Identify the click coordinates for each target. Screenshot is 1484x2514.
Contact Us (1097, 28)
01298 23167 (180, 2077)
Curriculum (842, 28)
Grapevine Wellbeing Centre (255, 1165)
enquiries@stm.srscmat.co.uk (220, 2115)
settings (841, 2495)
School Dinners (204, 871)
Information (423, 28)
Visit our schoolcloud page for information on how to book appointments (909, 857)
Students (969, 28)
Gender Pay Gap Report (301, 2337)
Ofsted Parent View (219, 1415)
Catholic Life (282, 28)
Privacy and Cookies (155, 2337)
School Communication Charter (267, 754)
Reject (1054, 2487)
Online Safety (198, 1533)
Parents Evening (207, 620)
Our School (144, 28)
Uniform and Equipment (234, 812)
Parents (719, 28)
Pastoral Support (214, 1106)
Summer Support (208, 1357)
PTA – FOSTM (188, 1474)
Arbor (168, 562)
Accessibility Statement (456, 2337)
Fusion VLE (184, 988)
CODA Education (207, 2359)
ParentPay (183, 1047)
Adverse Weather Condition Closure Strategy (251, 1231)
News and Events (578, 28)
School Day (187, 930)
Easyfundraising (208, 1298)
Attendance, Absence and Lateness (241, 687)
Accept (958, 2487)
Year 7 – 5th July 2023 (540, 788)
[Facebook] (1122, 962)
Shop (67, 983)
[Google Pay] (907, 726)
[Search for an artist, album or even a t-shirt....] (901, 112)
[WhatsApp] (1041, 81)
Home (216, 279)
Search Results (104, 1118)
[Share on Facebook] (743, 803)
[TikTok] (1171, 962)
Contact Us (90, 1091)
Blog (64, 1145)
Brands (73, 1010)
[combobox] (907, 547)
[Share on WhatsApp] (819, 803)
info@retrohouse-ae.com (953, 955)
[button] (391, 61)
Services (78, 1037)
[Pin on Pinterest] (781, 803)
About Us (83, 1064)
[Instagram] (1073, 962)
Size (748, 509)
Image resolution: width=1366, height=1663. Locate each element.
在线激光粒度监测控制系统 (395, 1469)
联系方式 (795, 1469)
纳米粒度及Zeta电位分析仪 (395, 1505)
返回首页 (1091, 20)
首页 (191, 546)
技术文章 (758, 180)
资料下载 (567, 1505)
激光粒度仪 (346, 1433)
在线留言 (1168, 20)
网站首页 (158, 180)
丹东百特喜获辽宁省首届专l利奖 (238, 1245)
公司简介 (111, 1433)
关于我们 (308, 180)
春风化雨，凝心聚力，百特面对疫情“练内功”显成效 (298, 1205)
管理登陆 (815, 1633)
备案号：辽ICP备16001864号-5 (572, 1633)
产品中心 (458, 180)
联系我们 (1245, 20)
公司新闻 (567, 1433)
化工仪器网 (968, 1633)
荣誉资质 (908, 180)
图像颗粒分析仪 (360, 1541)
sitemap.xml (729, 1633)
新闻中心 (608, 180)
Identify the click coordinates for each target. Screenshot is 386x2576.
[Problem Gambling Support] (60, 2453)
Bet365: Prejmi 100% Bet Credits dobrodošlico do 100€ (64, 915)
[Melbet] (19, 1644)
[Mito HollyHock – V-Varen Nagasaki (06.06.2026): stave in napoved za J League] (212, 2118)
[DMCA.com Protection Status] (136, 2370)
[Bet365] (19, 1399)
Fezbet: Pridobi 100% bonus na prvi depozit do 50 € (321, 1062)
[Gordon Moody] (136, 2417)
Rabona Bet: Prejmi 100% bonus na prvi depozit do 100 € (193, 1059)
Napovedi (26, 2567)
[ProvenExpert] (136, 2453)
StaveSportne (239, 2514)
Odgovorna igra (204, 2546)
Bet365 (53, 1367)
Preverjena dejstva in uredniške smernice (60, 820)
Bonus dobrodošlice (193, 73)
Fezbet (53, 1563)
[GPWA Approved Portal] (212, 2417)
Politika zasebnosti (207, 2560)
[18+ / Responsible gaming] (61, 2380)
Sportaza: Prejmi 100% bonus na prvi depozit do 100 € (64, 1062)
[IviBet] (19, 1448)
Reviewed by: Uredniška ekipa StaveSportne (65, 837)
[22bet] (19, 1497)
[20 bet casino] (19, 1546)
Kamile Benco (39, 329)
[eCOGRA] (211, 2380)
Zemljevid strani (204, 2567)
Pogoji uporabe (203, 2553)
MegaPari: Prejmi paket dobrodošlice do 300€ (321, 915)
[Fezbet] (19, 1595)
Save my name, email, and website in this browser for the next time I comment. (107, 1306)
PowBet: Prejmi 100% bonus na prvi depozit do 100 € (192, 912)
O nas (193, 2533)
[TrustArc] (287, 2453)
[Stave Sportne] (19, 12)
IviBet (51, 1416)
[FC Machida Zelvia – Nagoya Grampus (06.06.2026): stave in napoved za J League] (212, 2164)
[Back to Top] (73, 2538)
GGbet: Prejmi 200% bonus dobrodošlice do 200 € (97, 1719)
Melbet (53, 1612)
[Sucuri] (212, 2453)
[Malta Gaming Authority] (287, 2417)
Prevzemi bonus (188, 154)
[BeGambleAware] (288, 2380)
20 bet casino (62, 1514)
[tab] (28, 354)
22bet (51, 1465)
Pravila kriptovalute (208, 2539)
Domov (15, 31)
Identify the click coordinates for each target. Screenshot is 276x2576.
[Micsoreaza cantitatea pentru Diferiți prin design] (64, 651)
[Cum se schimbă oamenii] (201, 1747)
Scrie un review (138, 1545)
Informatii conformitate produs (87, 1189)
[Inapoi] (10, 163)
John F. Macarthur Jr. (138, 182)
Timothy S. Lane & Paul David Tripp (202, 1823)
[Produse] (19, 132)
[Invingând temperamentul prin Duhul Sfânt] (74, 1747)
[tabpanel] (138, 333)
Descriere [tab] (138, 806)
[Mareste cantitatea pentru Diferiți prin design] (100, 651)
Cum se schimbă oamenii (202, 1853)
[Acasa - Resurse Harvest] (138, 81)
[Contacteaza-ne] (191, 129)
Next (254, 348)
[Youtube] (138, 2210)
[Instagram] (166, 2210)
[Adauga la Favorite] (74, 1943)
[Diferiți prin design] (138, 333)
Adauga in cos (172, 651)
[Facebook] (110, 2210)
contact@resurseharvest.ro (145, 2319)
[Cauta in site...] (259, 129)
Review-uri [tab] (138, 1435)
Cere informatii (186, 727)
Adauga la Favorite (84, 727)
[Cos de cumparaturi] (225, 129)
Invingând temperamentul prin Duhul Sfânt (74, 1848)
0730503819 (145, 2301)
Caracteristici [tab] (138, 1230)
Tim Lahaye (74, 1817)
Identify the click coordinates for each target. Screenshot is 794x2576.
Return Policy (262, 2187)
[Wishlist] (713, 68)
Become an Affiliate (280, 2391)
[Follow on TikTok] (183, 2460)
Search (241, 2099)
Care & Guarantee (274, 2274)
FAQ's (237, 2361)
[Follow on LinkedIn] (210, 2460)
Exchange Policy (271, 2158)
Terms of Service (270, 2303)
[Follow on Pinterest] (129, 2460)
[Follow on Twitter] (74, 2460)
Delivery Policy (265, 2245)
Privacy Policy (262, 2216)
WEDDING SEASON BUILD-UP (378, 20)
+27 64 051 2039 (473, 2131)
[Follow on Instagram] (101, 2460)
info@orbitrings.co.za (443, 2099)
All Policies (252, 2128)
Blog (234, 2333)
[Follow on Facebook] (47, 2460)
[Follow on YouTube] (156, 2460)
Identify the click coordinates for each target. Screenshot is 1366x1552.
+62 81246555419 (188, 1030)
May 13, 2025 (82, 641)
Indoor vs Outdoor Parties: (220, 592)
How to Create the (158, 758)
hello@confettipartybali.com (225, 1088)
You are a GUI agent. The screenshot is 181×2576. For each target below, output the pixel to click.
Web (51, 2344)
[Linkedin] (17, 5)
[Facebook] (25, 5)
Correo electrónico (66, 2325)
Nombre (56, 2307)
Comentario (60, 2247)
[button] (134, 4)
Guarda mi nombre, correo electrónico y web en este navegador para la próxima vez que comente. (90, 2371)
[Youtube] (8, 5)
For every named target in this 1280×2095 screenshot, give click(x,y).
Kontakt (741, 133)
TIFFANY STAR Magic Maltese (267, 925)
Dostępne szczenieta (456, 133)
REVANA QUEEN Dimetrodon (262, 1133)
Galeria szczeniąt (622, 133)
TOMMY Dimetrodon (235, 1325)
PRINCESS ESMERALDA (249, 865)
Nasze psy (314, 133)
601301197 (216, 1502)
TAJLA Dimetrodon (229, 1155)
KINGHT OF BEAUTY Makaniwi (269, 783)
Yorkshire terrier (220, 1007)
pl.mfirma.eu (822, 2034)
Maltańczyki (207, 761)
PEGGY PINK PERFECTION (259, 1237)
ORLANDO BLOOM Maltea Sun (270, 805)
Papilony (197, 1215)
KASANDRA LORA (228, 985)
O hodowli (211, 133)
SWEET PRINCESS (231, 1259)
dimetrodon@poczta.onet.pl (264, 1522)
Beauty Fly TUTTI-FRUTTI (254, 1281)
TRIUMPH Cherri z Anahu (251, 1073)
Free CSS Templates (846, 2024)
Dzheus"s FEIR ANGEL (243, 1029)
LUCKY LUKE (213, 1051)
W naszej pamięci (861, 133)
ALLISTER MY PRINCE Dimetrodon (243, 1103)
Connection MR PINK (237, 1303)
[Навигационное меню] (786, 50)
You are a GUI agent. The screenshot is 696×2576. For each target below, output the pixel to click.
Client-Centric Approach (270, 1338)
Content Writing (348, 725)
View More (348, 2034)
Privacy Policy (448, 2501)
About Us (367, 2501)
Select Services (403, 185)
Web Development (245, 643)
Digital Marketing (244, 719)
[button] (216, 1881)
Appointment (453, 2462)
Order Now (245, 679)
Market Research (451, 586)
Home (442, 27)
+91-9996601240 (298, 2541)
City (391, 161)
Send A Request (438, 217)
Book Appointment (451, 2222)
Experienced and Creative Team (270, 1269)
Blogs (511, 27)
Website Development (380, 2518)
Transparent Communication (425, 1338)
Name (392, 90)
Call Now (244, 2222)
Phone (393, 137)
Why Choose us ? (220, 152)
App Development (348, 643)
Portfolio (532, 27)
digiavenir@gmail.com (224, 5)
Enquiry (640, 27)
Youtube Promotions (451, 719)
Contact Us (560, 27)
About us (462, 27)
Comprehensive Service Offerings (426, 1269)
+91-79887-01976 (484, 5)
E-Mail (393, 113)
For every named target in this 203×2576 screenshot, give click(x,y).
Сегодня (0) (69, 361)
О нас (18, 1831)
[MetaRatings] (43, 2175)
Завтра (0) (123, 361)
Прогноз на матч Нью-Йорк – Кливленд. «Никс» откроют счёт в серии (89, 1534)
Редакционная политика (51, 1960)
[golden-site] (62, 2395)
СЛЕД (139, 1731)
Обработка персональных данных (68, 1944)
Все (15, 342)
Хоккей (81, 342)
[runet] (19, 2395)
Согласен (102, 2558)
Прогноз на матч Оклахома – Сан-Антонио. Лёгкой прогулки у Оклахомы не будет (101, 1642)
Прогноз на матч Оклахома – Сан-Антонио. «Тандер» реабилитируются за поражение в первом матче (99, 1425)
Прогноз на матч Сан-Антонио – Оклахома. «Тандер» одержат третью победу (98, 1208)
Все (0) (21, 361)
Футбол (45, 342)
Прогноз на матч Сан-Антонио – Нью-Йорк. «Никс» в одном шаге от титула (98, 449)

*Problem to work on*.
The expected answer is each line of the records above that includes the string "матч".

*Result below*.
Прогноз на матч Нью-Йорк – Кливленд. «Никс» откроют счёт в серии (89, 1534)
Прогноз на матч Оклахома – Сан-Антонио. Лёгкой прогулки у Оклахомы не будет (101, 1642)
Прогноз на матч Оклахома – Сан-Антонио. «Тандер» реабилитируются за поражение в первом матче (99, 1425)
Прогноз на матч Сан-Антонио – Оклахома. «Тандер» одержат третью победу (98, 1208)
Прогноз на матч Сан-Антонио – Нью-Йорк. «Никс» в одном шаге от титула (98, 449)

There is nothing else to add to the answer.